Cancer patients demand more beauty services


Oncology Esthetics Foundation Training in Sydney

Beauty salons which meet the growing demand for ‘oncology aesthetics’ are set to reap big dividends – emotionally and financially.

Speaking at the International Dermaviduals Symposium in Sydney, Morag Currin, the founder of Oncology Esthetics Foundation Training, said the number of cancer patients and cancer survivors was rising in Australia and around the world – and like everyone else “they want to look and feel good”.

Yet despite the growing numbers of cancer patients and survivors seeking beauty treatments, many salons were ill-equipped to cater to their ‘special needs’  ‒ particularly of those undergoing  intensive treatments such as chemotherapy and radiotherapy.
Morag stressed however that with just “a bit of education” salons could adapt most of their treatments and products to suit most cancer patients and survivors.

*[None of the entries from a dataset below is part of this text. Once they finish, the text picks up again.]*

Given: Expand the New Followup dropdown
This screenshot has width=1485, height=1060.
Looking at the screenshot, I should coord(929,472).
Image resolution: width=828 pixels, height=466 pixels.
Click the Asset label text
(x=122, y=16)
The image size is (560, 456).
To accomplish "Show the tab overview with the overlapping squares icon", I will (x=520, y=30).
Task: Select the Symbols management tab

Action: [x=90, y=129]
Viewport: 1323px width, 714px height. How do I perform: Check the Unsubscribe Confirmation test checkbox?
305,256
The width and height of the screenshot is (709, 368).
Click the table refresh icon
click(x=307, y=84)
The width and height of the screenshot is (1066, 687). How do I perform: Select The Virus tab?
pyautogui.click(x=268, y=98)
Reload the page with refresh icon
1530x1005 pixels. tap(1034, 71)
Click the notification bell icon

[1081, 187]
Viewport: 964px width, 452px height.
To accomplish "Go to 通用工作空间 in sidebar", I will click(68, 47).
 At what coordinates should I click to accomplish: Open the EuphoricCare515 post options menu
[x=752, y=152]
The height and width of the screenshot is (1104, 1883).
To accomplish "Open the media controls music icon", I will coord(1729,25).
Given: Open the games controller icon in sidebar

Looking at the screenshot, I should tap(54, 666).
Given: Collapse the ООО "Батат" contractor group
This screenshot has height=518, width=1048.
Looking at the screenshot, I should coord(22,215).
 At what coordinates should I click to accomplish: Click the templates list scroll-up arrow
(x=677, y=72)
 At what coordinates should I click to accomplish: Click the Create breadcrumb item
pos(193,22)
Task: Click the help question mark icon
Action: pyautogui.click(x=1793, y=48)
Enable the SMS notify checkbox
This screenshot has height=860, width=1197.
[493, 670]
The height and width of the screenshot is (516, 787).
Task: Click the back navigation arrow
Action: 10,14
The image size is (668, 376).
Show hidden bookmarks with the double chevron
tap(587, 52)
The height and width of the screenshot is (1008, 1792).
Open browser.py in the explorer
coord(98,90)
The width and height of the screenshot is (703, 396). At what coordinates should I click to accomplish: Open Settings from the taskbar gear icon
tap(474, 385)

“Without knowledge of the disease, treatment and side effects, beauty salon professionals (BSPs) do not know how to modify any services for people with cancer even though many studies have shown that beauty treatments benefit people with cancer.

“The evidence is clear that cancer patients have an improved quality of life and reduced depression when they feel better about their appearance.”

Oncology Esthetics Foundation Training founder Morag Currin

According to Morag, the key benefits of beauty treatments for cancer patients and survivors include:

  • Relaxation – Cancer treatments can be invasive so BSPs can offer up non-invasive services. Cancer patients like all people require touch to thrive
  • Symptom relief – Gentle massage can help alleviate symptoms such as pain, stress and fatigue
  • Appearance recovery  here are lots of people undergoing cancer treatments whose ‘normal’ appearance is compromised. BSPs can help improve a client’s appearance with skin treatments, brow ‘reconstruction’ and makeup ‘lessons’.

Oncology Aesthetics Foundation Training teaches BSPs about cancer, its treatment and side effects as well as how to modify salon services for patients and survivors.

Training modules include:

  • Salon setting and services – what services can and cannot be performed
  • Psycho-social – How to communicate better with clients diagnosed with cancer
  • Massage modification
  • Business practices – how to market oncology aesthetics
  • Ingredients/products – what’s safe to use and what’s not

Morag concludes that salon owners “should take a good look at their business and evaluate how they can ethically contribute to improving the quality of life of people undergoing cancer treatments”.

“Having specifically-trained oncology aesthetics professional can prove to be a great way to build up the business, while contributing ethically to the local community.”

A client undergoing treatment for cancer relaxes during a skincare treatment 

“In addition all beauty therapists should be aware that they can also be involved in making a positive difference to people with cancer,” she said.

“The [beauty therapists] should not refuse a service and humiliate the person just because she wants to be treated as a normal being.

“BSPs also need to see what is happening with statistics for cancer ‒ it is very likely they have cancer survivors in their client base already.”

Morag will return to Australia in October to conduct oncology aesthetics training courses.